INSTRUCTIONS ::
1 – In the flood-damage article, which rule do D.C. and Virginia follow?
2 – Put this sentence from the flood-damage article into Spanish: "The rains came, leaving many Washington area property owners struggling this week with flooded basements and downed trees."
3 – Return the part of the flood-damage article that opens with the words containing "More advice from" and closes with "and cause damage.".

── SELECTED EXTRACT ──

After the Rain, Neighbors Spar Over Damages
Laws Vary on Who Gets the Blame for The Mess Left Behind

By Marianne Kyriakos
Special to The Washington Post
Saturday, July 1, 2006

The rains came, leaving many Washington area property owners struggling this week with flooded basements and downed trees. Act of God or act of neighbor? The legal and insurance issues can be as muddy as the floors.

"Welcome to the complex, situational world of property law," said Audrey McFarlane, associate professor at University of Baltimore School of Law.

Where to begin? "Whip that insurance policy out," D.C. real estate lawyer Craig Ellis said. "Study it. Even then, expect your agent or policy to quibble with you."

More advice from Washington area property law experts:

Our basement flooded because our neighbor's downspout diverters are aimed at our house. Is there anything we can do?

It depends on where you live, said J. Peter Byrne, a Georgetown University Law Center professor. "If A diverts rainwater so as to make it flow more onto B's land, is A responsible legally?" There are two approaches, he said. "D.C. and Virginia follow the common enemy rule, under which either party can make the water flow away from themselves and onto their neighbor's land without liability."

Maryland follows the "civil law rule," where a homeowner "is responsible for actions that force the water" onto her neighbor's property and cause damage.

Both approaches, Byrne said, "depend a great deal on facts" and are tempered by concern over whether each party acted reasonably or negligently.

───
── THE DATA ──

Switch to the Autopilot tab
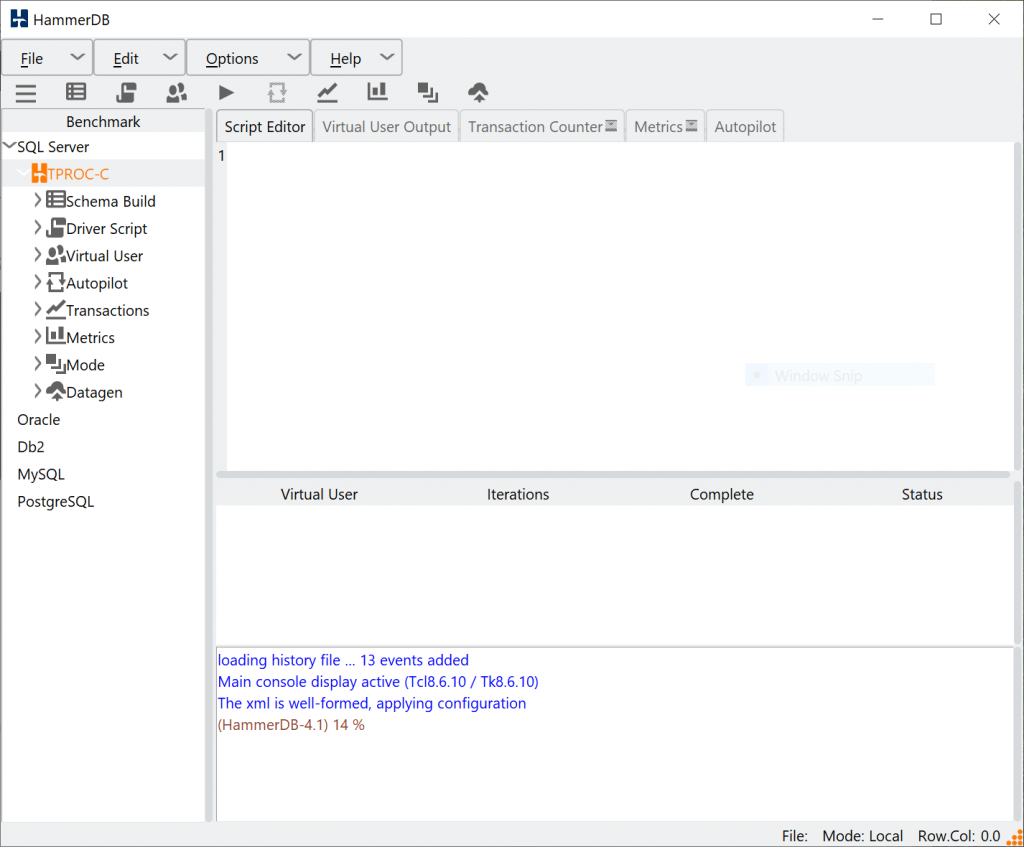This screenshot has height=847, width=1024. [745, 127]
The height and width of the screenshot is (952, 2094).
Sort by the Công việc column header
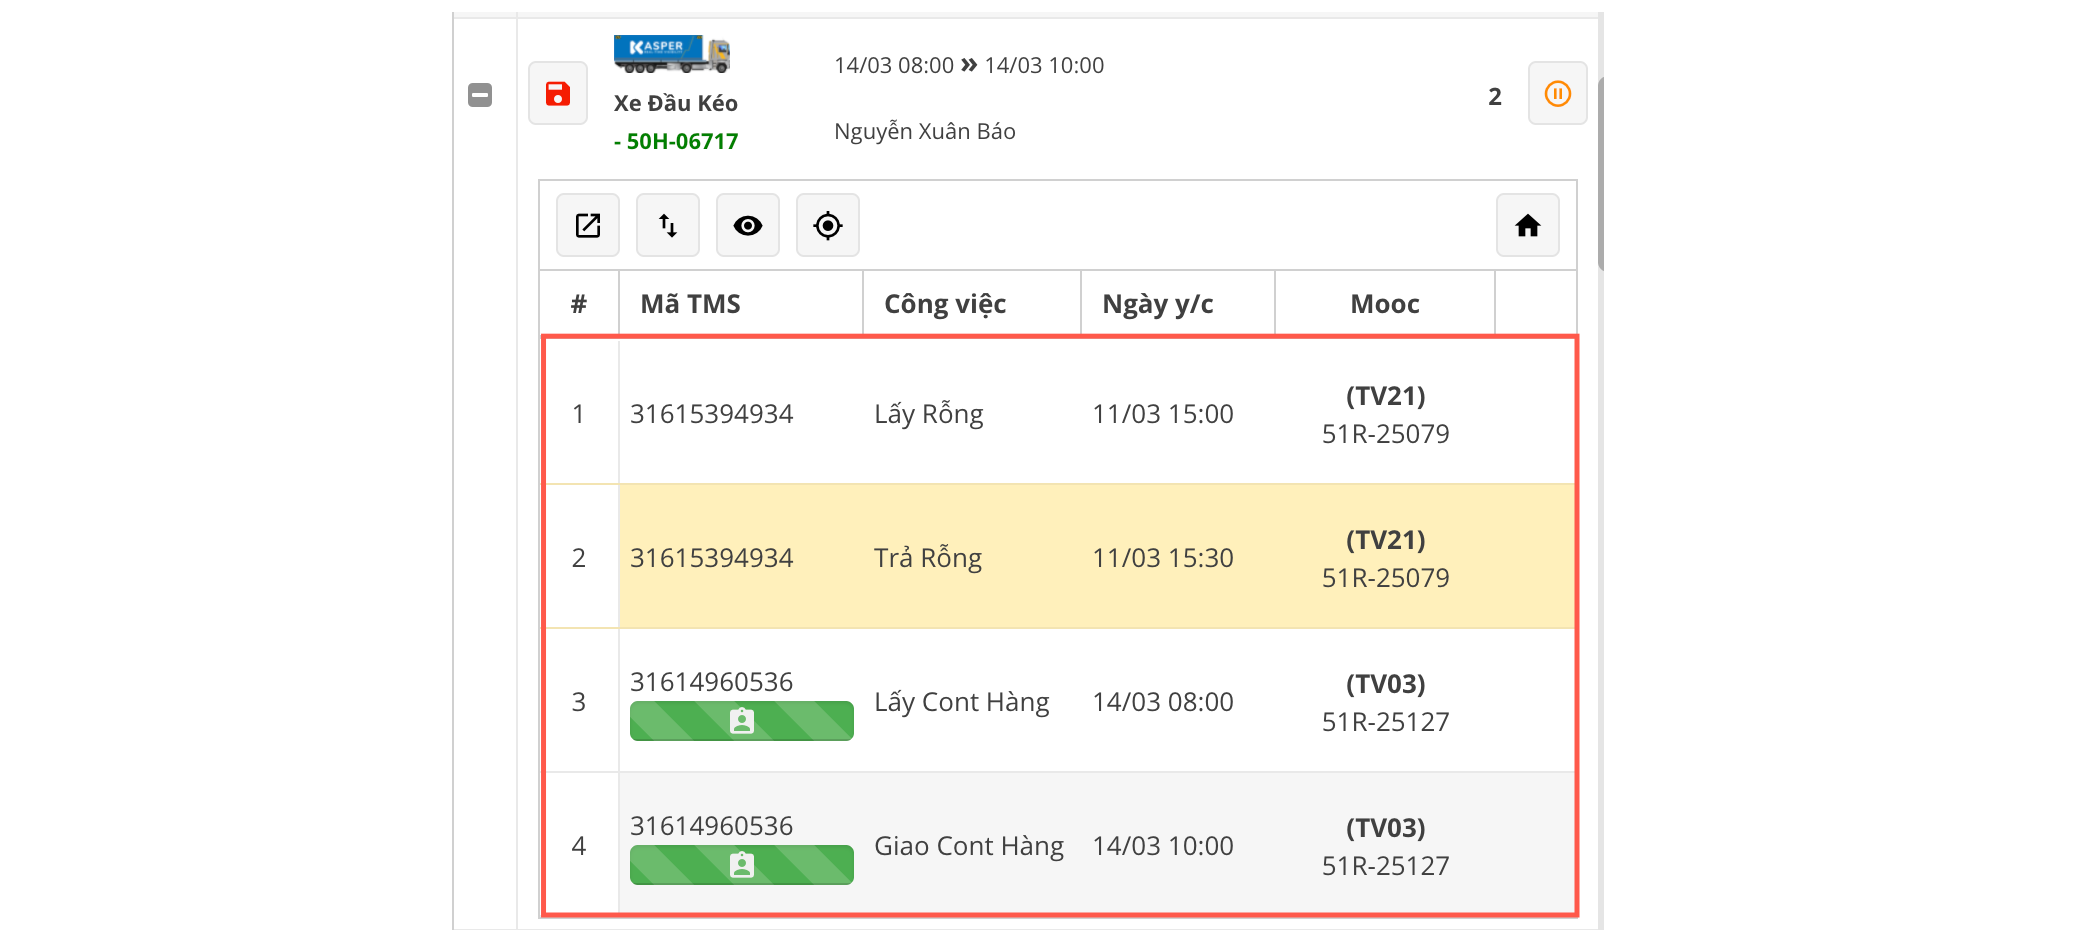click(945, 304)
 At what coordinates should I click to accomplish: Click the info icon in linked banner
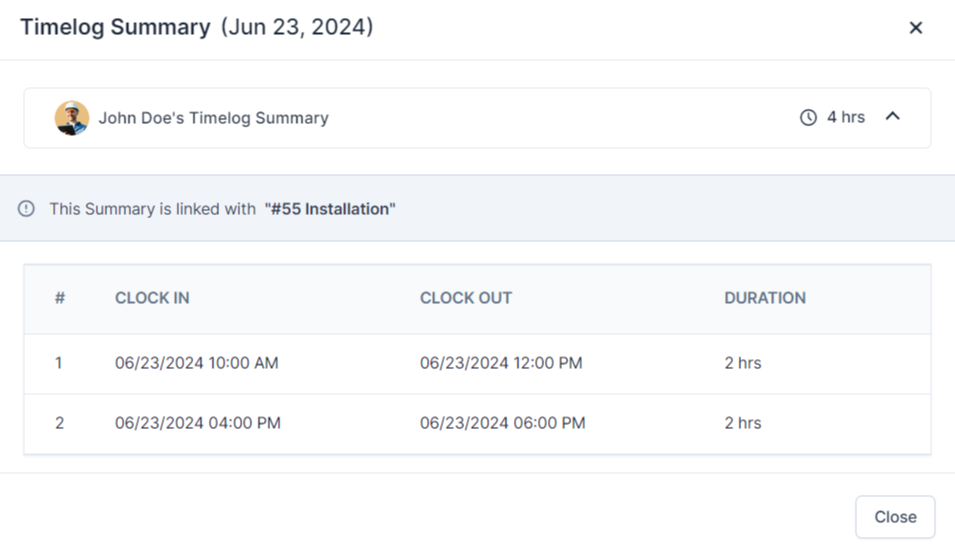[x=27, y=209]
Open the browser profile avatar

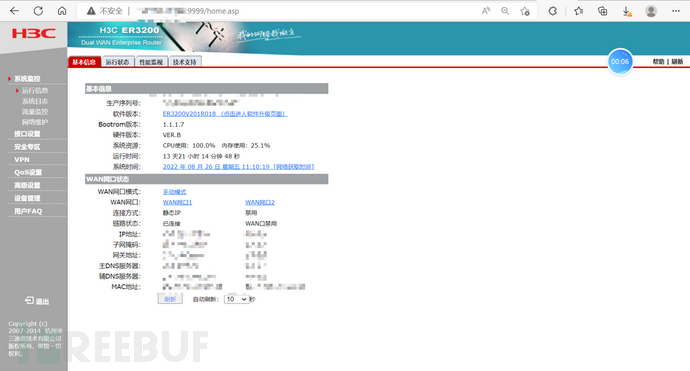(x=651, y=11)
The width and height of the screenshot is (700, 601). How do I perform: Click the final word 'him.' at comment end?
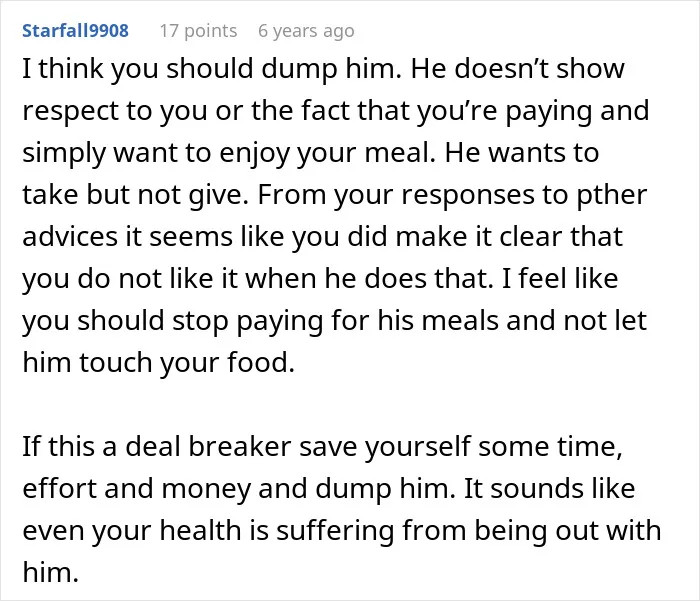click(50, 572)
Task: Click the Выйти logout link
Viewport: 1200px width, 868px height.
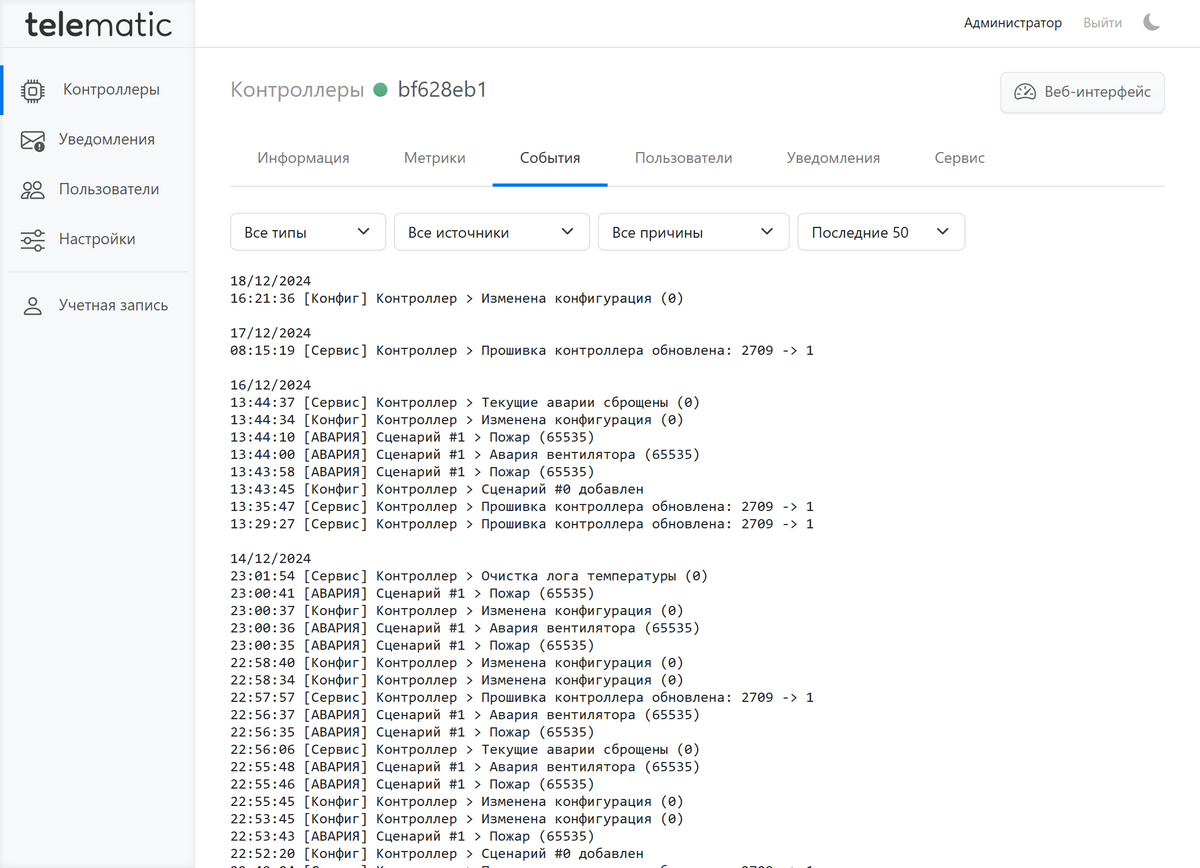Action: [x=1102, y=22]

───

TASK-BY-TASK SOLUTIONS ::
1 – The common enemy rule.

2 – Llegaron las lluvias y dejaron a muchos propietarios del área de Washington luchando esta semana con sótanos inundados y árboles caídos.

3 –
More advice from Washington area property law experts:

Our basement flooded because our neighbor's downspout diverters are aimed at our house. Is there anything we can do?

It depends on where you live, said J. Peter Byrne, a Georgetown University Law Center professor. "If A diverts rainwater so as to make it flow more onto B's land, is A responsible legally?" There are two approaches, he said. "D.C. and Virginia follow the common enemy rule, under which either party can make the water flow away from themselves and onto their neighbor's land without liability."

Maryland follows the "civil law rule," where a homeowner "is responsible for actions that force the water" onto her neighbor's property and cause damage.